ABOUT THIS EXERCISE | Pick up the personal story about a father's war trauma and his family right after its last sentence, and keep writing it.

EXTRACT TO READ |
□ □ □ □ □ □ □
Something completely unexpected has happened; the story of my family has changed.
My dad was a Marine serving in Viet Nam and it messed him up, but not only him, it messed us all up. It’s not only until recently, 46 years later, that healing has begun. We are 4 brothers in my family. My parents are married almost 50 years now. It sounds great, but it wasn’t easy growing up. It seems like so many people have grown up in dysfunctional families but what’s special with mine is that we’ve actually started healing. My big, military, macho 75 year old father has been in Post Traumatic Stress Disorder therapy for 1 year now. He used to say pulling weeds was his therapy. That’s about as self-aware as he got; some quiet time doing mundane tasks to clear his mind for 5 minutes. I think this PTSD therapy is a miracle. Right now he’s definitely not seeing it that way. He’s not enjoying it very much because it’s bringing back very grim memories of the war as well as his negative actions in the family. My father was a complete asshole growing up. He was threatening, angry and mean. As a child I remember seeing the film, The Great Santini and thinking how similar my dad was to Robert Duvall’s aggressive character. I hated Robert Duvall after that, and I couldn’t tell you about the movie now, but that deep feeling of my father so similar to him is clear.
My dad has always had nightmares. I have never known him to sleep well. A little over a year ago he had such an intense night-terror-flashback that my mom had to call my older brother Kiki to come over to help. At first she thought he might be having a heart attack, but then he kept saying, “I couldn’t get them out, I wanted to get them out”. She felt it had to be some sort of delusion. Kiki said that when he got there my dad eyes were swollen & he was sobbing uncontrollably. He kept repeating the names of men in his company, as if he was looking for them. He told my brother, “there are body parts everywhere, they’re all dying”. My brother tried to console him and calm him down; he wiped his head with a warm damp towel. He said, “Dad, it’s me Kiki”. My father replied confused, “…he’s not born yet”; not understanding that his oldest son was there in his hallucination of Viet Nam.
□ □ □ □ □ □ □
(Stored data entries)

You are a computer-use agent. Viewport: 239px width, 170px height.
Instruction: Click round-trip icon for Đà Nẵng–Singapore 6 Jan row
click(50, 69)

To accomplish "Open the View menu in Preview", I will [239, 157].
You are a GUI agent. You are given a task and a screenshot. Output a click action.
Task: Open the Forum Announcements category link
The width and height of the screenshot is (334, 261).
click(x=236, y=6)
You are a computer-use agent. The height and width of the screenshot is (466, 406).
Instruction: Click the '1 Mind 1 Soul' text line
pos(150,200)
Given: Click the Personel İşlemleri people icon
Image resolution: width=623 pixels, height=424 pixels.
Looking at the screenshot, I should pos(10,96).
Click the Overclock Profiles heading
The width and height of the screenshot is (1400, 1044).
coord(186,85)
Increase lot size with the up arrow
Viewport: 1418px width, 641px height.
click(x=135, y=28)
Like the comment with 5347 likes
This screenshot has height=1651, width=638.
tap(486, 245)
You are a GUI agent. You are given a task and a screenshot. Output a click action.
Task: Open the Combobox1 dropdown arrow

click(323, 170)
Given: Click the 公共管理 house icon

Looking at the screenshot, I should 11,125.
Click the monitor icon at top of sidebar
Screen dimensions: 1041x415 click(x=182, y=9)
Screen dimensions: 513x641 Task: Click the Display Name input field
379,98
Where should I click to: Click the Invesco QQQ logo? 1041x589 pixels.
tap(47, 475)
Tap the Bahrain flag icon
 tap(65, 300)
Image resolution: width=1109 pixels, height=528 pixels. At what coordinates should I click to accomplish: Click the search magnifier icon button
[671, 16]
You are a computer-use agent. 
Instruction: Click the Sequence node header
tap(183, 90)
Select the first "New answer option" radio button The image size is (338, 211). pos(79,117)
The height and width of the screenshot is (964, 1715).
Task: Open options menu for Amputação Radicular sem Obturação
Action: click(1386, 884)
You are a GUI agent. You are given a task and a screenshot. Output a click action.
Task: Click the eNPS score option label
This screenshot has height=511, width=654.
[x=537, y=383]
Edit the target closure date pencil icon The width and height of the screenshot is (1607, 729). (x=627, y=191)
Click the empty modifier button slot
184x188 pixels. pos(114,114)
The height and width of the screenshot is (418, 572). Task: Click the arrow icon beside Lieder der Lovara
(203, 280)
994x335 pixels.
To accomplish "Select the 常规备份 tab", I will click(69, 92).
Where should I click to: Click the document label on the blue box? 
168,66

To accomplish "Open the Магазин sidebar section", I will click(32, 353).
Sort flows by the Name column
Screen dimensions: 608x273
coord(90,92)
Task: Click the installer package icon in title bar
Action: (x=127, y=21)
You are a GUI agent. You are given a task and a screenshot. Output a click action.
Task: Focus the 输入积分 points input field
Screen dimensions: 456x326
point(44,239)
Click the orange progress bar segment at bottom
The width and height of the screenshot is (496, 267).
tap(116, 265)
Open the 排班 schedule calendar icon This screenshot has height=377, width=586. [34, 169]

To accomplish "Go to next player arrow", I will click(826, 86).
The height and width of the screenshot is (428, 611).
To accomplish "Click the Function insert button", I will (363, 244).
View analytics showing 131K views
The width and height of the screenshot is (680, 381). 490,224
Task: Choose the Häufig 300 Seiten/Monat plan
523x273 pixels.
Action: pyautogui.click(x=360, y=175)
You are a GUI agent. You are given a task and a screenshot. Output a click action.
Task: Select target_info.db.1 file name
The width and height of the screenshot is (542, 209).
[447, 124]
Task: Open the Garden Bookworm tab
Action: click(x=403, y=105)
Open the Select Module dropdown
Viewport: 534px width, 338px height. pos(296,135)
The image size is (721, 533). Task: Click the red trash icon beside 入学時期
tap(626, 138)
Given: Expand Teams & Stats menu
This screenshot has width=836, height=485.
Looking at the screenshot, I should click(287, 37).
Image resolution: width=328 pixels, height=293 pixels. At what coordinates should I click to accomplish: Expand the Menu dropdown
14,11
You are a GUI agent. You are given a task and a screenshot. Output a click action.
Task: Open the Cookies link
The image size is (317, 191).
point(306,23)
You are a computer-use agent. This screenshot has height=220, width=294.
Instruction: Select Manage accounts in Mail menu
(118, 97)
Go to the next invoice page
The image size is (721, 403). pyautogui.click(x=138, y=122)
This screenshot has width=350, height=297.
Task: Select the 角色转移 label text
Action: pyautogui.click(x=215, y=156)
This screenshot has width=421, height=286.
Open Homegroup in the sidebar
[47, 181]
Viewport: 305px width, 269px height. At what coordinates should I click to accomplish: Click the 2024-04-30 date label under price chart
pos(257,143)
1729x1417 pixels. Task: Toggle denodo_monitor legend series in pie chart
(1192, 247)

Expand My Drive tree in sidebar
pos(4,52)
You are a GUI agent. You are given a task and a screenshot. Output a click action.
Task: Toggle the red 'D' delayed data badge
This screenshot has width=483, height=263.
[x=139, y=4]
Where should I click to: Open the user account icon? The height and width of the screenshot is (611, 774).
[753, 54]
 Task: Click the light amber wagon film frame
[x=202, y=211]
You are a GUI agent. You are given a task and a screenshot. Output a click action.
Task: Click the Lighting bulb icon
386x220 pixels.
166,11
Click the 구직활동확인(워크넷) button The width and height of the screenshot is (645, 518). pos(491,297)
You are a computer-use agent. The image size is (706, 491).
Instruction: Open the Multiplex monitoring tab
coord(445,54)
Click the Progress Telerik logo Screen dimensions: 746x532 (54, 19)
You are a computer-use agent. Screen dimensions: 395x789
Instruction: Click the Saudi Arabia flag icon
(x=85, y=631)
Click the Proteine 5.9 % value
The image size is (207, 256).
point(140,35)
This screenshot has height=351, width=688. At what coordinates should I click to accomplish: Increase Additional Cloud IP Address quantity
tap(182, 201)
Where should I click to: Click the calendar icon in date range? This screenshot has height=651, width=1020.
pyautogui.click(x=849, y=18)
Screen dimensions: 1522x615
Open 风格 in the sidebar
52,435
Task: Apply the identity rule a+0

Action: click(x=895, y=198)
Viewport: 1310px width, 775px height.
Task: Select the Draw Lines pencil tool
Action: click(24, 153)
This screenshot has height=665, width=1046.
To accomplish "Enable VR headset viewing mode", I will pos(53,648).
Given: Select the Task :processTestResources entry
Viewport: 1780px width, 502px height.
□ □ □ □ □ □ □
OUTPUT OF THE EXERCISE |
My father had watched the news that night and the story of a downed helicopter triggered his memory. My dad was a helicopter pilot in Viet Nam & has had a reoccurring nightmare of a particularly difficult and dangerous mission where at one point he thought he had left some soldiers behind in the jungle. He didn’t.
After this episode the family put pressure on my dad to get help. My father doesn’t ask for help, but 3 months later he finally did. He went to the Vets Center for the first time ever to my knowledge, to check out the types of services they have. He broke down so severely in the lobby that someone called a therapist in right away. This was the beginning.
The U.S. Department of Veterans Affairs has a brilliant new program that helps PTSD veterans. Its brilliance is that it incorporates the family of the veteran as well, and even better- it’s free! It started with my dad, then my mom, then my mom and dad. Last January, after his first month my father said to me, “Oh yea, I’m almost done…maybe a couple weeks more”. I smiled because I knew he was barely starting, but I was so proud of his progress. We, the sons, have gone to our own sessions separately and now have progressed to group sessions with my dad & mom. I remember my first session. I have had years of therapy and I love it. It’s done so much good for me. When I first sat down in the VA’s therapist office I thought of myself as a calm, cool & well seasoned psychoanalysis patient. It took about 2 minutes before I burst into tears. I tried to hold it in, but I cried my eyes out. I was a 42 year old man bawling like a 5 year old child. I couldn’t believe that someone understood what I went through and there was specific help for it. I was overwhelmed.
I wrote off my father years ago. As much as I used to want to change him & prayed that he would change, I accepted that we would never have a close relationship & he would be bitter and angry until he died. Now I can see and feel a shift in him, in our relationship, and my family. We each are going through our own personal difficulties but this shift has brought us closer. We are communicating, trusting, supporting & showing love to one another. As I write that it seems so basic and fundamental, but to a large extent, it’s new to us. The synchronicity of this past year is undeniably relevant & greatly appreciated. I am writing about this because it has been a life experience completely unexpected but welcomed. I can see how with all the self-help I do between meditation, therapy, The Secret, exercise…It’s the application of the learned methods to your life that gets you moving.
I look forward to our progress & all that life has in store.